## What is needed
Continue the passage below about the Thessaloniki–Svilengrad railway, starting after its final sentence.

## Source document
──────

The western terminus of the Thessaloniki–Svilengrad railway is the New Railway Station, Thessaloniki. It runs north, passing Kilkis, until it turns east at the shore of Dojran Lake. It runs along the north shore of Lake Kerkini, and crosses the river Strymonas near Sidirokastro. The line north to Sofia (border crossing Promachonas/Kulata) branches off here. The railway continues east along Serres and Drama. It crosses the river Nestos at Paranesti and follows it until Toxotes. It passes Xanthi and Komotini, and reaches the Aegean Sea at Alexandroupolis, where it ends at the Alexandroupolis railway station, which is further connected to Pythio via the Alexandroupolis–Svilengrad railway

The line is single line. On the whole, the route has 36 tunnels and 251 bridges. It follows a particularly scenic route. The route first leads through a small pass where, at 320 m above sea level, it reaches the highest point between Thessaloniki and Alexandroupolis before descending into the valley of the Nestos River.

The original track was built for vehicles with 13 t axle load. The maximum gradients were below 20‰ with one section of 25 km reaching 25‰; the original rails had a weight of 30 kg/m except in large gradients sections where the rails had a weight of 34 kg/m. The steel sleepers used weighed 50 kg.

In 2018, the superstructure of the 116 km Thessaloniki-Serres section consisted of UIC 54 rails laid on B70 concrete sleepers. On the remaining 326 km to Alexandroupolis, rails with UIC 50 or UIC 54 profiles are laid on wooden, steel or bi-block concrete sleepers. The route between Thessaloniki and Strymonas is now suitable for 22.5 t axle load and can be used at 160 km/h. The remainder of the section is for 20 t of axle load.

──────

## Material provided

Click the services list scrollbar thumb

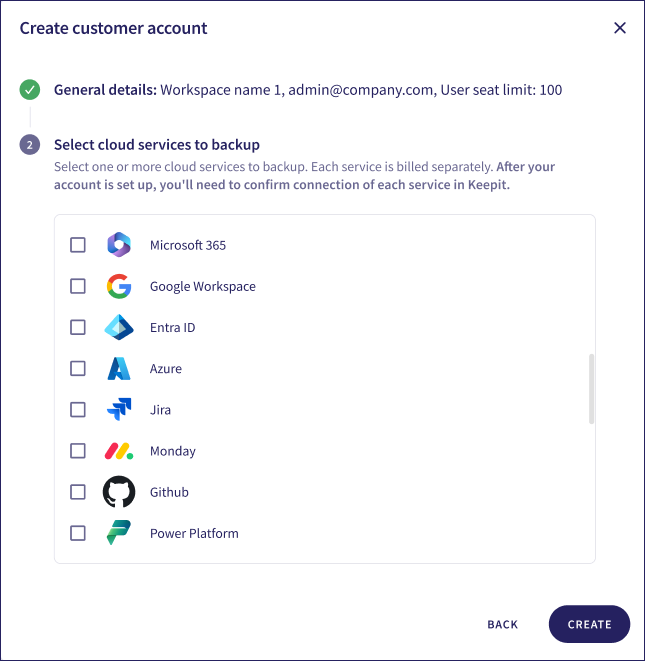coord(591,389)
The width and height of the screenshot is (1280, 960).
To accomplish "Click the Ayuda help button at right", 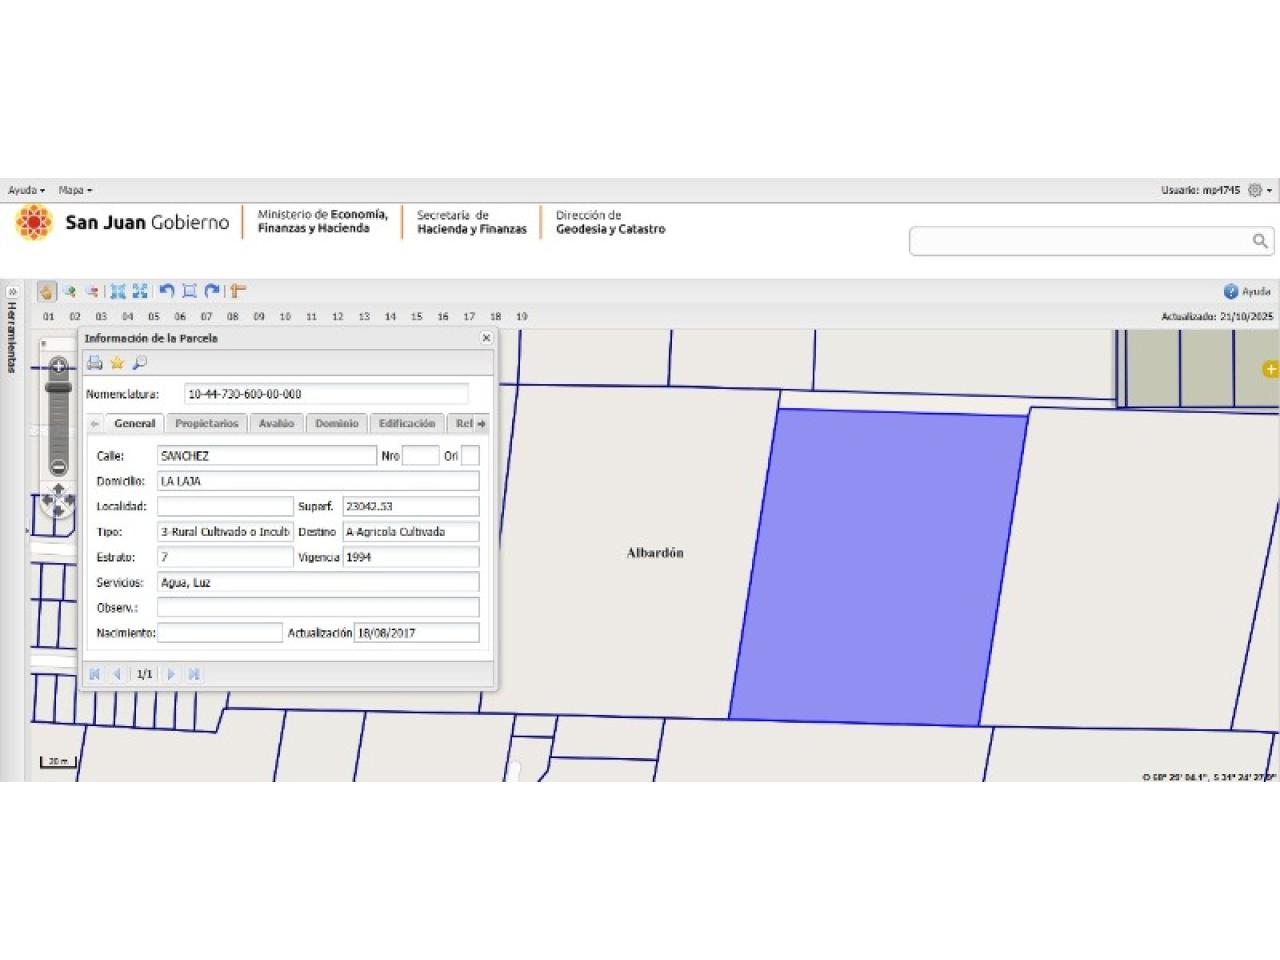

──────

## Result for this task
==History==
The Société du Chemin de Fer Ottoman Jonction Salonique-Constantinople, abbreviated JSC, was founded in October 1892. This company obtained, on September 10, 1892, the concession to build and operate a railway 442 km line between Thessaloniki and Alexandroupolis, named Dedeagatch at the time. In Alexandroupolis, the line would join the existing line to Constantinople and Edirne, via Pythio, operated by the Chemins de fer Orientaux. The JSC was formed according to Ottoman law with its main office in Istanbul and the shareholder committee in Paris.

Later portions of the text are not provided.